### GOALS
- 1) Please rewrite the photography blog from "I photographed him" to "the Fluorescent bulbs.", putting "greenish" in place of "cyan-blue".
- 2) According to the photography blog, why did the writer feel lucky with the weather in Memphis? Answer in one to three sentences.

### EXCERPT
────────────────────

Sunday, November 27, 2011

Herman



Yesterday with Fluorescent lights that I purchased at Home Depot I made these two portraits of my friend Herman Johnson. I met Herman at a photography class at Long Beach City College. We collaborated on a project and have since become friends. I have a lot of respect for Herman. He's been through a lot, and done time. Yet, through it all he's one of the most positive people I know.
I photographed him with both the Super Graphic 135mm F 4.7, and these two examples here with a Nikon 50mm F 1.4 with an adapter on the Canon 5D Mark II. I am very pleased with the results. I'm also liking, even though it's been done again and again, the cyan-blue color cast of the Fluorescent bulbs.

Wednesday, November 2, 2011

Memphis, TN










Last September Sydney was working in Memphis, Tennessee, so I decided to visit and keep her company . We had some good barbecue, both wet and dry, went to Graceland, which was not as tacky as I had assumed, and spent an evening on Beale Street in downtown Memphis listening to blues. We also took a long walk along the Mississippi. When Sydney worked I drove around Memphis, and West Memphis, Arkansas looking for pictures. I'm in love with my Super Graphic, so I travel with it while the 5D collects dust in the cabinet. I didn't make a lot of exposures, perhaps 15 total, but the ones I did make I am quite please with. We were lucky with the weather. Michael Sebastian who lived in Memphis for about 4 years wrote to me that in summer that part of the south could be as hot as the gates of hell. But we got a break with the temperature--it never rose above 75 and neither did the humidity. Although it poured the day we left, most days there was these high light clouds that illuminated the Mississippi Delta with sweet diffused light. I loved photographing there, and if get the chance to return for a couple of months I'll do a project called "chillin." Folks just hanging out waiting for what comes next. Here's sampling of some of the images I like best.

────────────────────

### DATA EXCERPTS
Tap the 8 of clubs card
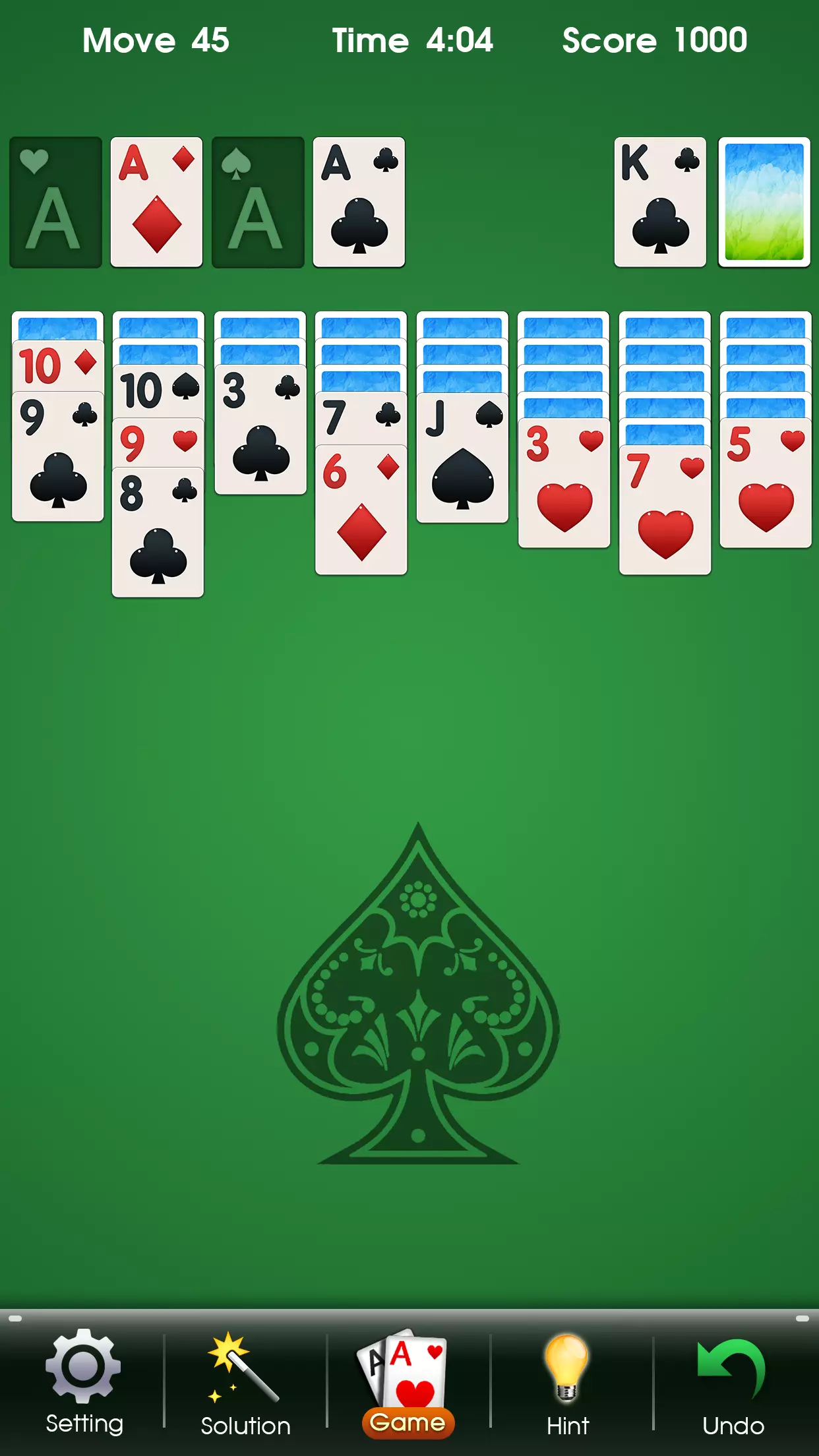This screenshot has width=819, height=1456. [x=158, y=534]
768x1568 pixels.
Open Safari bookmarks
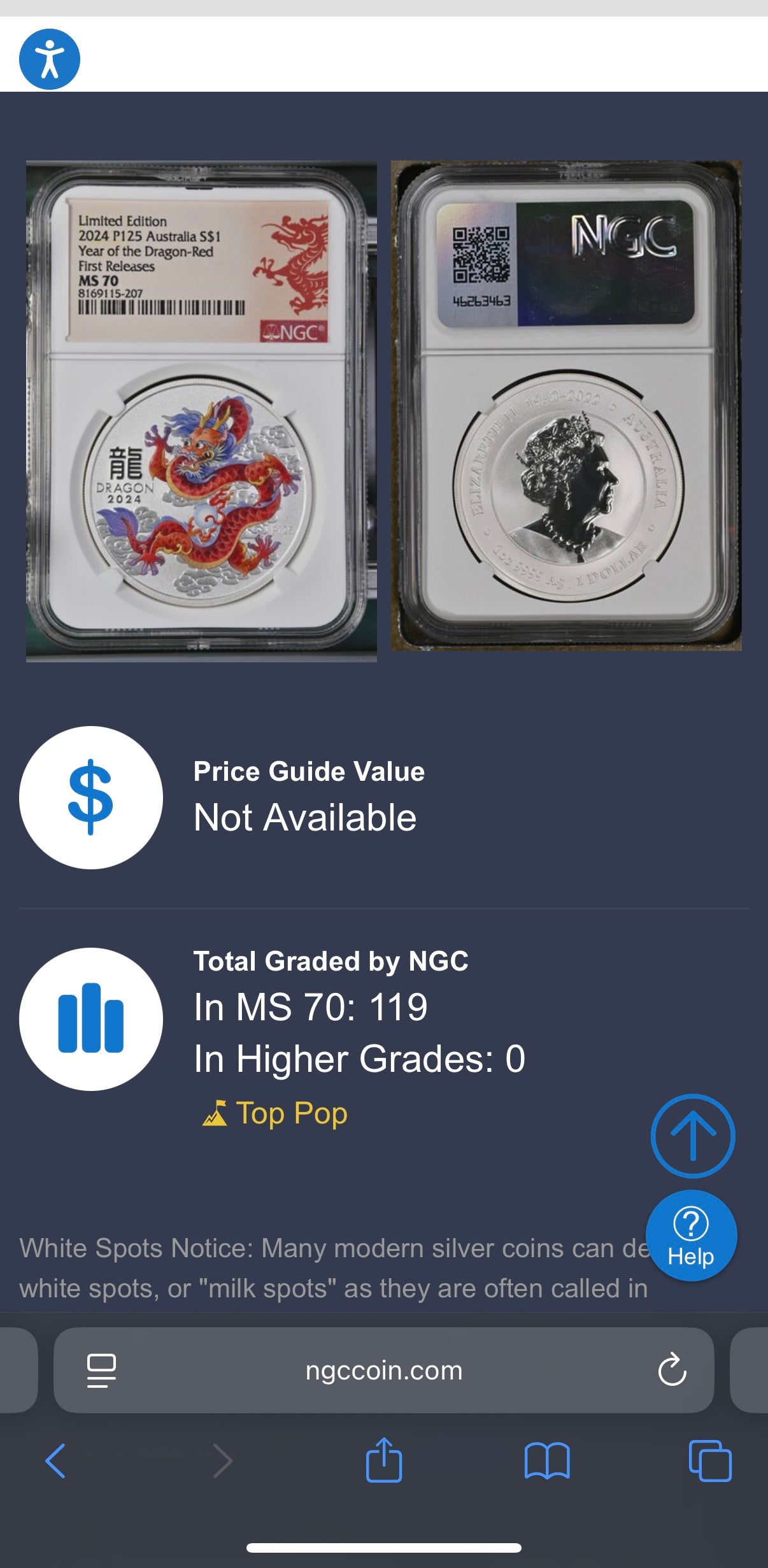pos(547,1460)
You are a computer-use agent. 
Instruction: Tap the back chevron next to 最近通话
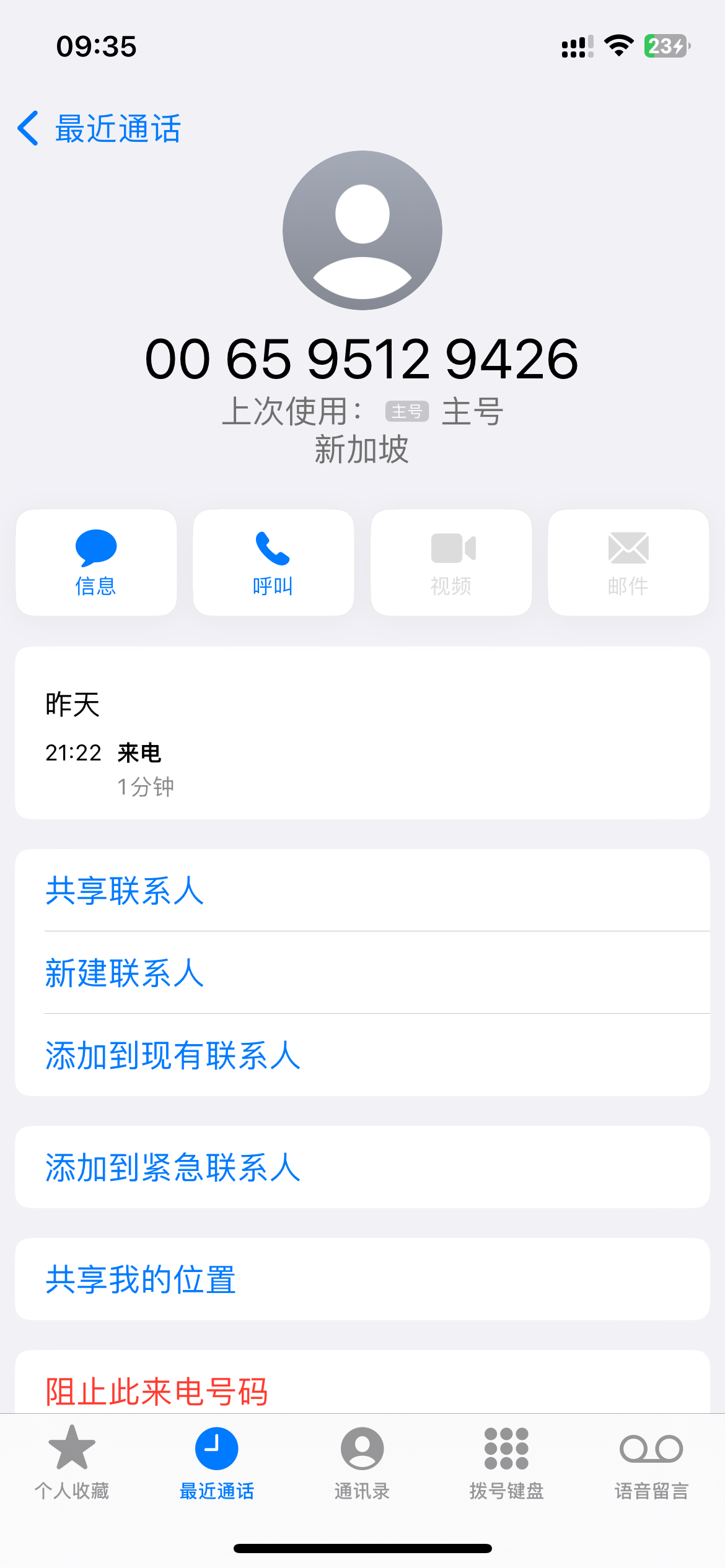point(27,128)
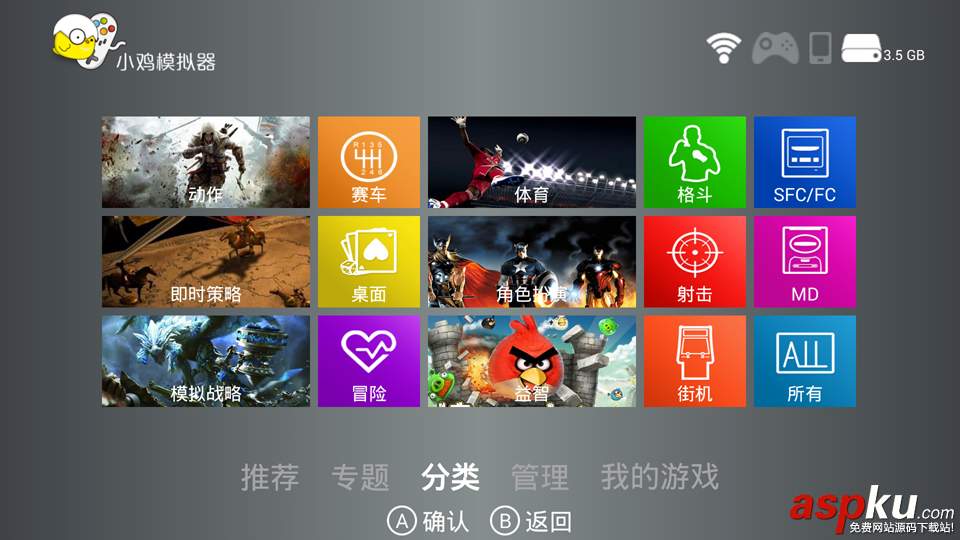960x540 pixels.
Task: Choose the 格斗 fighting category
Action: click(694, 162)
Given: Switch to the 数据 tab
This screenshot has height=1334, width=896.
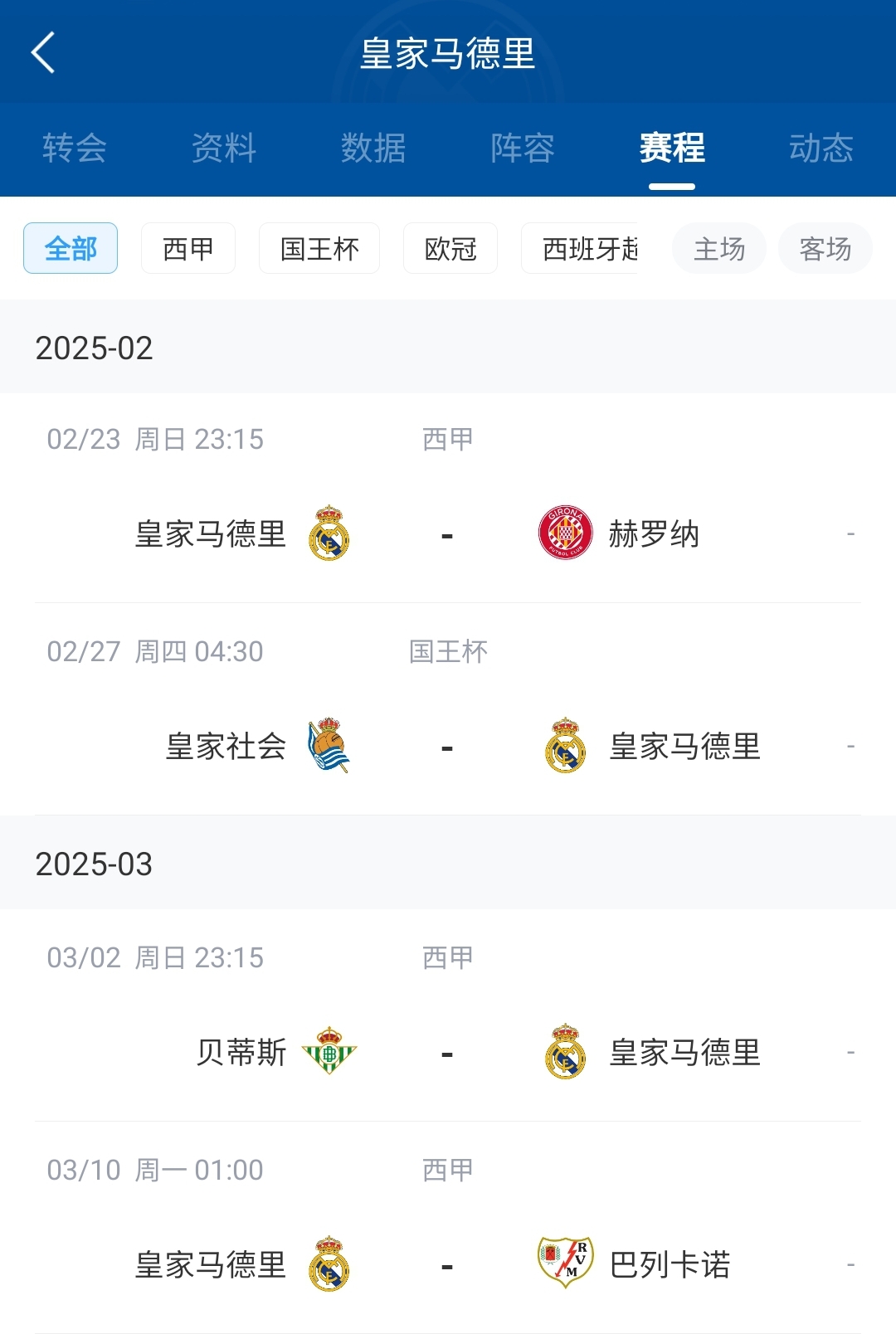Looking at the screenshot, I should click(373, 148).
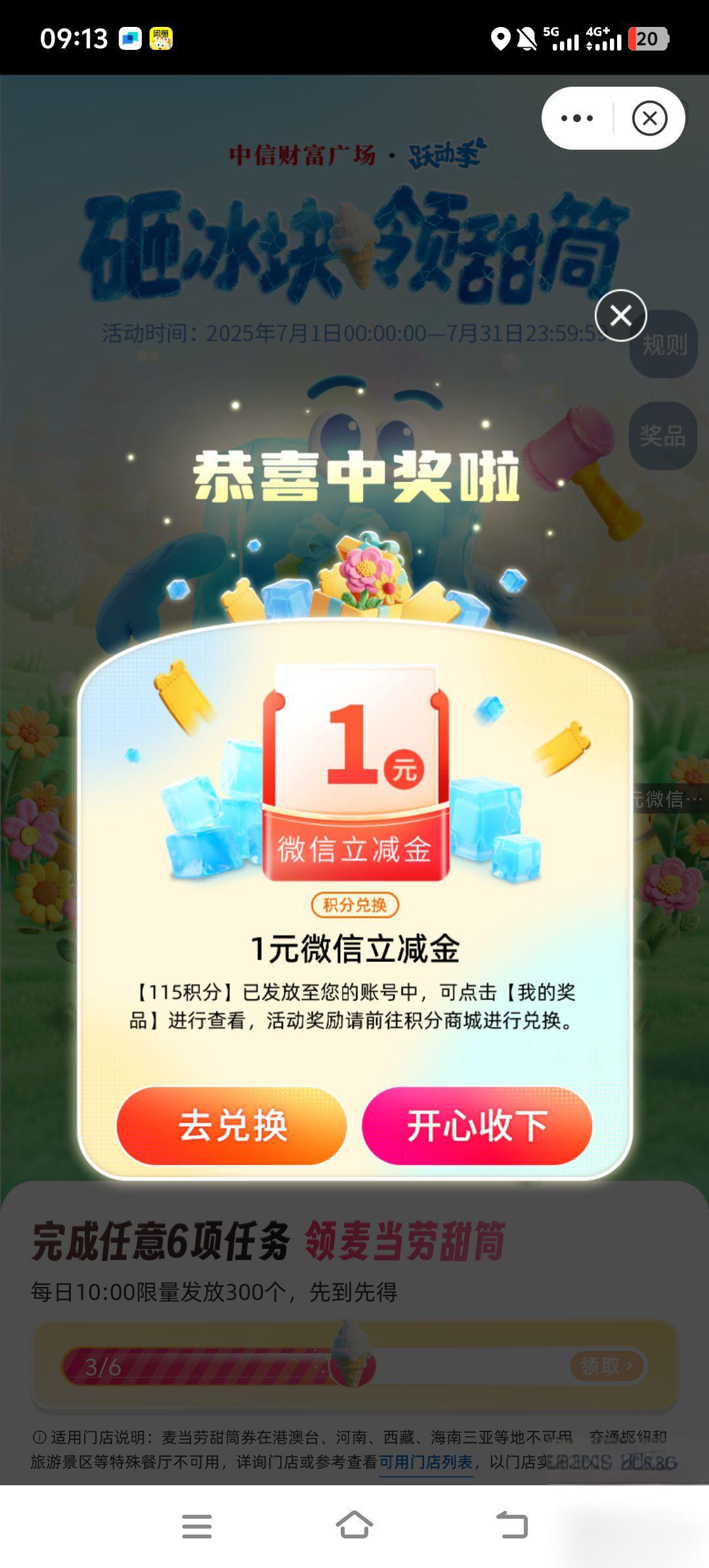Open the 可用门店列表 link
The image size is (709, 1568).
tap(425, 1462)
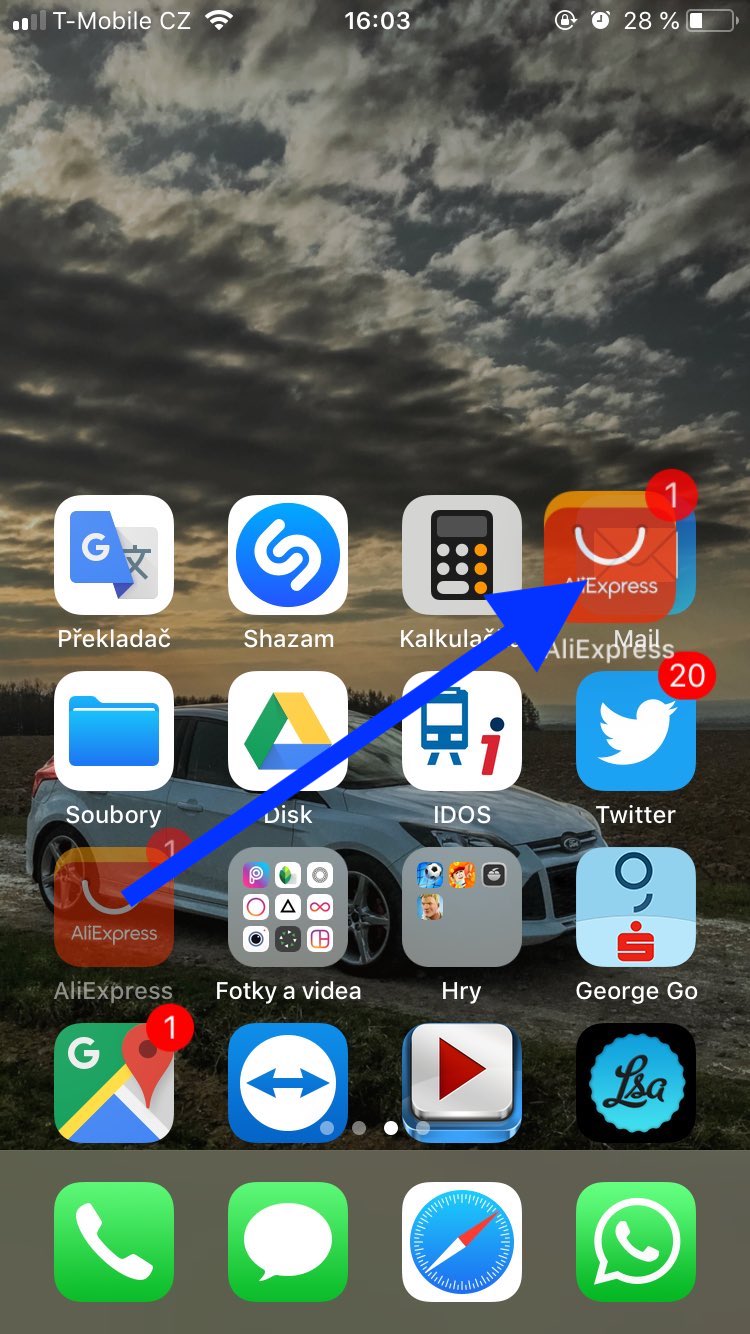Open Twitter with 20 notifications

pos(636,731)
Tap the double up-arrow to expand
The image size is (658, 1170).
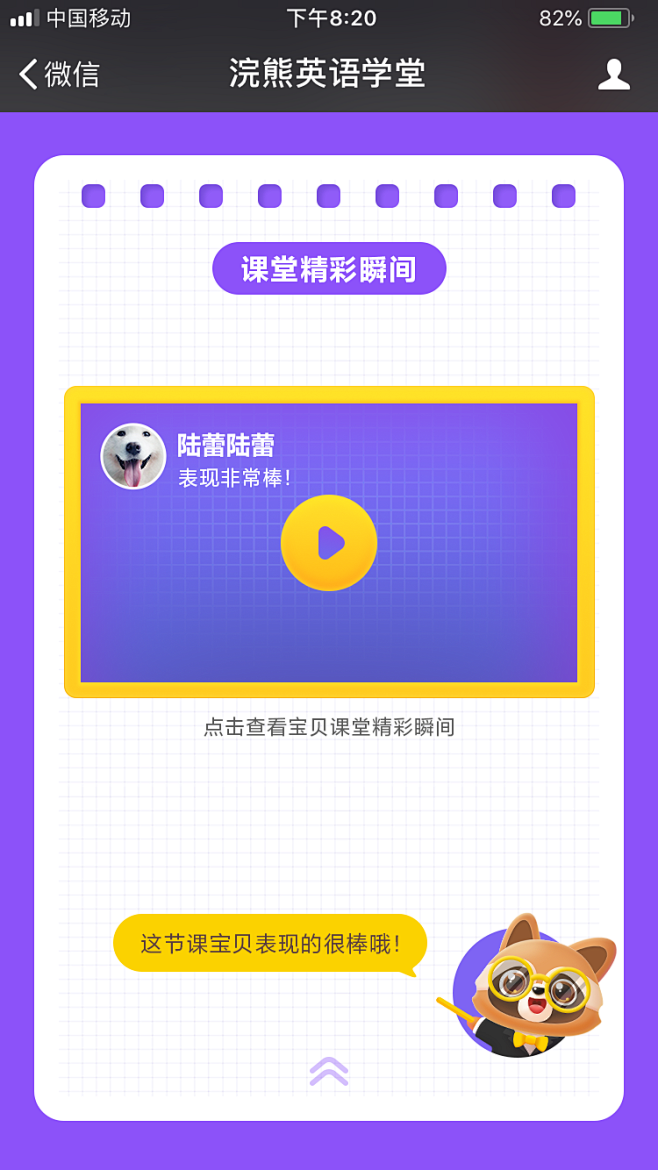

────────────────────

### RESULTS IN ORDER
- 1)
I photographed him with both the Super Graphic 135mm F 4.7, and these two examples here with a Nikon 50mm F 1.4 with an adapter on the Canon 5D Mark II. I am very pleased with the results. I'm also liking, even though it's been done again and again, the greenish color cast of the Fluorescent bulbs.

- 2) Although Michael Sebastian had warned that the area could be as hot as the gates of hell in summer, the temperature never rose above 75 and neither did the humidity. On most days, high light clouds lit the Mississippi Delta with sweet diffused light.